[SUPPLIED MATERIAL — start]

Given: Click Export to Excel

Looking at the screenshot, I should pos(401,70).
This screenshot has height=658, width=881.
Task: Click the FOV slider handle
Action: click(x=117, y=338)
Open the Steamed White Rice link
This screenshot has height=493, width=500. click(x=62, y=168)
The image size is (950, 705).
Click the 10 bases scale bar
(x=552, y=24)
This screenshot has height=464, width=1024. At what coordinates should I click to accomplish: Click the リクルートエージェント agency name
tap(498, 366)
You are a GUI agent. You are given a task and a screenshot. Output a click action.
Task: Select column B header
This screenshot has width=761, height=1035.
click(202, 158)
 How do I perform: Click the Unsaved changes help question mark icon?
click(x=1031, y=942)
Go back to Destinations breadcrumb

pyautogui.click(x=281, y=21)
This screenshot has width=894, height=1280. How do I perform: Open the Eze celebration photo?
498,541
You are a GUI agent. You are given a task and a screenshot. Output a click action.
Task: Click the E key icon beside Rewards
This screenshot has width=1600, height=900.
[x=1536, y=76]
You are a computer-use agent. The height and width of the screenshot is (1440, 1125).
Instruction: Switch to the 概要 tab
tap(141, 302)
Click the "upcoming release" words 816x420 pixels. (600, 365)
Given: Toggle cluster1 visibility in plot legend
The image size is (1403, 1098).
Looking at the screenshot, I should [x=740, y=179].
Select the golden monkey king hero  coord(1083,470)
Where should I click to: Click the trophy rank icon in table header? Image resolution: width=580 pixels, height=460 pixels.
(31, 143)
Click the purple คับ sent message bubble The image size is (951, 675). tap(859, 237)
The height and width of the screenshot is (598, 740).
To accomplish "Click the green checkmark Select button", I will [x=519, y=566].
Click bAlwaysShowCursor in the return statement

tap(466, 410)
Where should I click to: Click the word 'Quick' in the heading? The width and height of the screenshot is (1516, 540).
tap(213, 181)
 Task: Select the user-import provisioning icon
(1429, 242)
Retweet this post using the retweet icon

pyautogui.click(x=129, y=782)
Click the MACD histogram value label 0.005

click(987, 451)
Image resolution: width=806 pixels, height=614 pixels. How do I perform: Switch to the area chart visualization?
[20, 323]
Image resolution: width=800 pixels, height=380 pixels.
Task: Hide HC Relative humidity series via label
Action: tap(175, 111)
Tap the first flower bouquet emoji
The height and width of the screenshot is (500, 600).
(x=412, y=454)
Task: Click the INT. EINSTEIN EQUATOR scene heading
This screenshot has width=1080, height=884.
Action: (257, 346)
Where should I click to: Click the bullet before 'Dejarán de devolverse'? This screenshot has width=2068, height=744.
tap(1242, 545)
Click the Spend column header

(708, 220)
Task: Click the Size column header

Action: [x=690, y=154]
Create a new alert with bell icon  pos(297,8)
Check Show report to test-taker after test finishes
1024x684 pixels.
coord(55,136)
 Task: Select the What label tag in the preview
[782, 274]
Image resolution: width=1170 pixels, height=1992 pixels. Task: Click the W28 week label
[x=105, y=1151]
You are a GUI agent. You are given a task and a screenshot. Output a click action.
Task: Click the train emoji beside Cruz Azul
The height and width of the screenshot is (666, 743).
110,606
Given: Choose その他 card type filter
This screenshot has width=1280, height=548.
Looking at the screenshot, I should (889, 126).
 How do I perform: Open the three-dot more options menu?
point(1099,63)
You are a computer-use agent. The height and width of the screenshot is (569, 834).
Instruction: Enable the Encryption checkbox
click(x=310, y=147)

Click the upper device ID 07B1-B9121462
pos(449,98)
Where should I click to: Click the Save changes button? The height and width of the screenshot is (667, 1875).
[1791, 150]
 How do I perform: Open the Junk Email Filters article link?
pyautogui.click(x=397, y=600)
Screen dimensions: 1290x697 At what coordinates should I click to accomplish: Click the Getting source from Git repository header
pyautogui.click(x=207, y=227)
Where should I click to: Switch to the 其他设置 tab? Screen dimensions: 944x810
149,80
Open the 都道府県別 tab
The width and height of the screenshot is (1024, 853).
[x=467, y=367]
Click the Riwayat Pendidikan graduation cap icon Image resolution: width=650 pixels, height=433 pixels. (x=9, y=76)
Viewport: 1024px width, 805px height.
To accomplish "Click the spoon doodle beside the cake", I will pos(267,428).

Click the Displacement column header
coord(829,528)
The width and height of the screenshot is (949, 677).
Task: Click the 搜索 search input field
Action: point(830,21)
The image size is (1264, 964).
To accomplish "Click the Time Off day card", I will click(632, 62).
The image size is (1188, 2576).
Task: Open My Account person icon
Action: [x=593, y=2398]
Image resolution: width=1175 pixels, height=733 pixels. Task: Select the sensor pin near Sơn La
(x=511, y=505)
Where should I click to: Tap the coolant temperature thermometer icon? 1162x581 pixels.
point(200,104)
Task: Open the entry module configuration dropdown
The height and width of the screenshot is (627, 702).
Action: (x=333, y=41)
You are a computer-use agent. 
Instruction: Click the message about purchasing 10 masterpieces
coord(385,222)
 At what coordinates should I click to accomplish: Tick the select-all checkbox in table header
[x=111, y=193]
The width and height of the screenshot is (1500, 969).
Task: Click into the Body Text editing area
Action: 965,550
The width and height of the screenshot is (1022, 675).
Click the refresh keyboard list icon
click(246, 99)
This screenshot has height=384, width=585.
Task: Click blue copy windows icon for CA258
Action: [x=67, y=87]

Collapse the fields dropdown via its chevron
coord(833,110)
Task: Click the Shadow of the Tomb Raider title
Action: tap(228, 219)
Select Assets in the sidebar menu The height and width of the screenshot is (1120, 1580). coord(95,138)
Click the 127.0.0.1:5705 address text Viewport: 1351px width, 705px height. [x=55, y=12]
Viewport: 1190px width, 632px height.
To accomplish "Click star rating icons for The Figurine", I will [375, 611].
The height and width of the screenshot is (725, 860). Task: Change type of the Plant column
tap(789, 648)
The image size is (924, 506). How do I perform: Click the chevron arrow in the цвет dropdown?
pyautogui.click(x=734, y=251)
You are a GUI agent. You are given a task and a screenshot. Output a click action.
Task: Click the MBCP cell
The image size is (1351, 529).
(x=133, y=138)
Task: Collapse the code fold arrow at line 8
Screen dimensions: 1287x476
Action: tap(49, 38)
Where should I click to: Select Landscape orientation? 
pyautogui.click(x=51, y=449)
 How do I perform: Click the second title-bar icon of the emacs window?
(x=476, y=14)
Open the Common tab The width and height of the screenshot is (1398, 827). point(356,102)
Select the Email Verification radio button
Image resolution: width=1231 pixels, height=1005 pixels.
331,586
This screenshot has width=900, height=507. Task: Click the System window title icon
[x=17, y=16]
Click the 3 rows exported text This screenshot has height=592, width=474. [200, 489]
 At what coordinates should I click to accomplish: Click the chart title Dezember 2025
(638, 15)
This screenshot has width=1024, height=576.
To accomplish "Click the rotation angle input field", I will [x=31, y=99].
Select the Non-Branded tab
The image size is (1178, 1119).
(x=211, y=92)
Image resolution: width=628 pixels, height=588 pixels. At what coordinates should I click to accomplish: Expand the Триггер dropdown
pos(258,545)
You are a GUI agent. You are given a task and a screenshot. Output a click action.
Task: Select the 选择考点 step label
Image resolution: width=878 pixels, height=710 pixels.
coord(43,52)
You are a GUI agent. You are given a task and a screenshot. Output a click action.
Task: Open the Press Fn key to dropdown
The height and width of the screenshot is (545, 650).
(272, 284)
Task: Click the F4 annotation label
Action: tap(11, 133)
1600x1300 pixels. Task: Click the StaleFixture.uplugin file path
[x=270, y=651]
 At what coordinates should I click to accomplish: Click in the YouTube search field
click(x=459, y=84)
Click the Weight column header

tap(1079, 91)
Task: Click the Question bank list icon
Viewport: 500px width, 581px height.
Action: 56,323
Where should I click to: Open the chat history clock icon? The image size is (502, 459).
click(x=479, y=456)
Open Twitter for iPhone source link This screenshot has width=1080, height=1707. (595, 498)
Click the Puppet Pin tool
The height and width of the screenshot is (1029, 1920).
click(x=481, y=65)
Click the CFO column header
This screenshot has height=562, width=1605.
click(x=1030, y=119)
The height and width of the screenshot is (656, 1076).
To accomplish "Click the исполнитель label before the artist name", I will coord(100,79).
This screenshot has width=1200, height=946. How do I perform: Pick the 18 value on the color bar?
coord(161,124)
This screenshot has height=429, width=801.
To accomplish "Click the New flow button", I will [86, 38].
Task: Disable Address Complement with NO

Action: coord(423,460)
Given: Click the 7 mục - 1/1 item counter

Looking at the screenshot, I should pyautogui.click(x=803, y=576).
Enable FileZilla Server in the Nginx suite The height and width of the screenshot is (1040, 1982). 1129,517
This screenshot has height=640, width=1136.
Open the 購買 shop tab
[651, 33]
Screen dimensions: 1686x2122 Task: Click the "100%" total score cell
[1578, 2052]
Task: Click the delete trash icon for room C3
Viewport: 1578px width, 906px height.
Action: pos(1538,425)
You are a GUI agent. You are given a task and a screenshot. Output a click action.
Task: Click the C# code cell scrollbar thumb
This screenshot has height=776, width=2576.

[SUPPLIED MATERIAL — finish]

TASK DETAILS
Scan the data above, find each line with "computer", and copy it.

SOLUTION TO THIS EXERCISE
You are a computer-use agent. The height and width of the screenshot is (1440, 1125).
You are a computer-use agent. The height and width of the screenshot is (569, 834).
You are a computer-use agent. 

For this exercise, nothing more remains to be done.